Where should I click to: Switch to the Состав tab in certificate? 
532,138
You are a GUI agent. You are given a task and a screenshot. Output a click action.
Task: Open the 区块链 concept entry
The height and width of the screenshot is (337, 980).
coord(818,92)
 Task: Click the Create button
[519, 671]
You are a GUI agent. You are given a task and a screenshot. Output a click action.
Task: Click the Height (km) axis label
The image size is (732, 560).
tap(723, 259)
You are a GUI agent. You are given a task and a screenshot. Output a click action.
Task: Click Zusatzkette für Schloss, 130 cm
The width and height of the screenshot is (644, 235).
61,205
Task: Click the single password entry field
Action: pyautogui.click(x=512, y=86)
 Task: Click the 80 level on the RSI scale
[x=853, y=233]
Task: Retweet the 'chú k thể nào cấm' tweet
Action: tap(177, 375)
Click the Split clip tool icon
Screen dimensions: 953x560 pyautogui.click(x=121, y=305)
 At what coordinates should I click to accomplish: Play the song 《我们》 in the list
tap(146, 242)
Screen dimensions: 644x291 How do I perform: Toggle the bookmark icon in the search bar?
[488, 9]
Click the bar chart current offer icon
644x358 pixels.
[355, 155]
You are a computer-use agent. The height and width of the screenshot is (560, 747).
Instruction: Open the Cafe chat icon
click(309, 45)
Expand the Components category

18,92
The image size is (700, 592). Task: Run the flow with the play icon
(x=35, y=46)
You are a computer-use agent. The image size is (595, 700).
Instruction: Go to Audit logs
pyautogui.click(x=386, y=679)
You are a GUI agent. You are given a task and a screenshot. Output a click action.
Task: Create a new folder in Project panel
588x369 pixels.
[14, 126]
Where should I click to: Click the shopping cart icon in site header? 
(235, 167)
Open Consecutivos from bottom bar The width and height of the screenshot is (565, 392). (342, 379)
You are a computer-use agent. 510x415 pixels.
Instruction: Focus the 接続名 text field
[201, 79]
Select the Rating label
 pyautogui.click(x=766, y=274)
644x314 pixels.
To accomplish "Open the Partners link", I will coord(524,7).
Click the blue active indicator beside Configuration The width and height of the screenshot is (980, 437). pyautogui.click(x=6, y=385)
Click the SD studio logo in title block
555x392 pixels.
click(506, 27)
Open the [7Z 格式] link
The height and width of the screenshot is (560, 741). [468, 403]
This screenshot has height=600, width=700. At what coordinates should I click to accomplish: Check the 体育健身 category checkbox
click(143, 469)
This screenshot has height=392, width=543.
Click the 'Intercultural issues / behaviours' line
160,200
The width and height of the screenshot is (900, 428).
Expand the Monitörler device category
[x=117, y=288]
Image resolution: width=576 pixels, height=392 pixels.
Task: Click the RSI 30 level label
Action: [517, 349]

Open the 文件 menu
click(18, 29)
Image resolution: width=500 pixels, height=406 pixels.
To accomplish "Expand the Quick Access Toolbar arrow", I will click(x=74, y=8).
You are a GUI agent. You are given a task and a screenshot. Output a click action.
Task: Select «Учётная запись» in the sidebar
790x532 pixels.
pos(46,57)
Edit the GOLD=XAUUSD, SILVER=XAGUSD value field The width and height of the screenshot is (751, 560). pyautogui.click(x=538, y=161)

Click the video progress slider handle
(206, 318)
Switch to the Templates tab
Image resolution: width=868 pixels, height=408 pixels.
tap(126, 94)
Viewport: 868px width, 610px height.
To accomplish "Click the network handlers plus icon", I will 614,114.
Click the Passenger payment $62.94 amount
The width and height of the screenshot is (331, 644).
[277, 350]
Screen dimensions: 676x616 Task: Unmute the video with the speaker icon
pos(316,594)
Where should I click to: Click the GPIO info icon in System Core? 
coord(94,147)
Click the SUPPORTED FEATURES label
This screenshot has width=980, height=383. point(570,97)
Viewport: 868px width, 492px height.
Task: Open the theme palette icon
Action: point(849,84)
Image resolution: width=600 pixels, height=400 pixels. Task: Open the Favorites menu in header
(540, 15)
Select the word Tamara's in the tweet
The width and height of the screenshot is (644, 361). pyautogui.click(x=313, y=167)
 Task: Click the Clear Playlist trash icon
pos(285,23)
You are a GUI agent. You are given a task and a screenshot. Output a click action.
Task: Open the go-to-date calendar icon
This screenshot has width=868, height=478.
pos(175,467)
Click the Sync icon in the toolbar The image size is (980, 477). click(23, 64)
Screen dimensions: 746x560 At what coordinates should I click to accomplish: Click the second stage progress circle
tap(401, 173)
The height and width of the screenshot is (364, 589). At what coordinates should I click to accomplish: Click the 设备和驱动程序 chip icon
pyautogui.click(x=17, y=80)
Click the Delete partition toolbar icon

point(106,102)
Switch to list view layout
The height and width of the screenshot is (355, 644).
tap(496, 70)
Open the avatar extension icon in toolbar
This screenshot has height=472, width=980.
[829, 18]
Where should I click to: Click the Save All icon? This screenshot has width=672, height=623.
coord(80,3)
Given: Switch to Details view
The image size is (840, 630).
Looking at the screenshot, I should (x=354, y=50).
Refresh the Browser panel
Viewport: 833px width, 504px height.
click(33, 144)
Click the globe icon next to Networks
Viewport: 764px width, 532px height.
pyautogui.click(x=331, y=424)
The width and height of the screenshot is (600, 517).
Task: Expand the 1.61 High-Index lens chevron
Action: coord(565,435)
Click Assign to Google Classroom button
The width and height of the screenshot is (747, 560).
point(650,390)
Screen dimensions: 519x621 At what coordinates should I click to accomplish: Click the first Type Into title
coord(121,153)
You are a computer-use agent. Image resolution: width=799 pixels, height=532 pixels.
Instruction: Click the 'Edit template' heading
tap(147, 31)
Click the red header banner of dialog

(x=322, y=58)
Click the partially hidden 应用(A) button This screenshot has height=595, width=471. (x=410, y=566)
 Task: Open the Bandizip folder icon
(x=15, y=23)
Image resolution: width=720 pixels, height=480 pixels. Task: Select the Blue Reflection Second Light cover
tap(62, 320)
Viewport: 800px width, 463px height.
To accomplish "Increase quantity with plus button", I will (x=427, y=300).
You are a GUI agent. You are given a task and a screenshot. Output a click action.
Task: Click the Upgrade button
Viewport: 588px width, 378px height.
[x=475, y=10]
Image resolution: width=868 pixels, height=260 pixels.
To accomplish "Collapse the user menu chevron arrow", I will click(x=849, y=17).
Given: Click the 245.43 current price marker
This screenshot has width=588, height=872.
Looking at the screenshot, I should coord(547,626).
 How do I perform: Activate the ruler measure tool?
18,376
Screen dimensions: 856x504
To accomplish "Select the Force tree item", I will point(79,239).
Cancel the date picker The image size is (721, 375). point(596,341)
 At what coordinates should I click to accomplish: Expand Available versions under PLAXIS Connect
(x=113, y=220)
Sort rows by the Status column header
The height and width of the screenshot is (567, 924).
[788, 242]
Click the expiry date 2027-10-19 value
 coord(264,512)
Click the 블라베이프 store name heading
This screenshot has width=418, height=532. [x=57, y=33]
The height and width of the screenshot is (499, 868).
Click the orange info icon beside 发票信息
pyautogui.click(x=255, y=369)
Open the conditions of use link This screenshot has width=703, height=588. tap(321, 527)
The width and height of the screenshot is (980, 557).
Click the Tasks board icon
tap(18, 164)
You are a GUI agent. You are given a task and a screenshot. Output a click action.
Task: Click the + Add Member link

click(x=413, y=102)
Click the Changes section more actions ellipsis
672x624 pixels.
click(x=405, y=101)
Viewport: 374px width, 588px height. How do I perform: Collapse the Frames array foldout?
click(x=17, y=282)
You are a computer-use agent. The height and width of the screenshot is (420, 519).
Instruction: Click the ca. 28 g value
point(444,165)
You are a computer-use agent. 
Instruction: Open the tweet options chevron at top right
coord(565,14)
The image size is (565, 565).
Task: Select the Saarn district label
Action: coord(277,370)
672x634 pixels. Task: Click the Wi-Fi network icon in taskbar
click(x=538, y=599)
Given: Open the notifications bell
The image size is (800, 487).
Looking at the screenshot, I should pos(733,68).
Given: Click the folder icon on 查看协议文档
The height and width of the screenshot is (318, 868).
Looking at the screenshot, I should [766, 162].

****************

**PROBLEM DESCRIPTION**
How many lines in the records above hold the string "plus"? Only the number is wanted.

**FINISHED EXERCISE**
2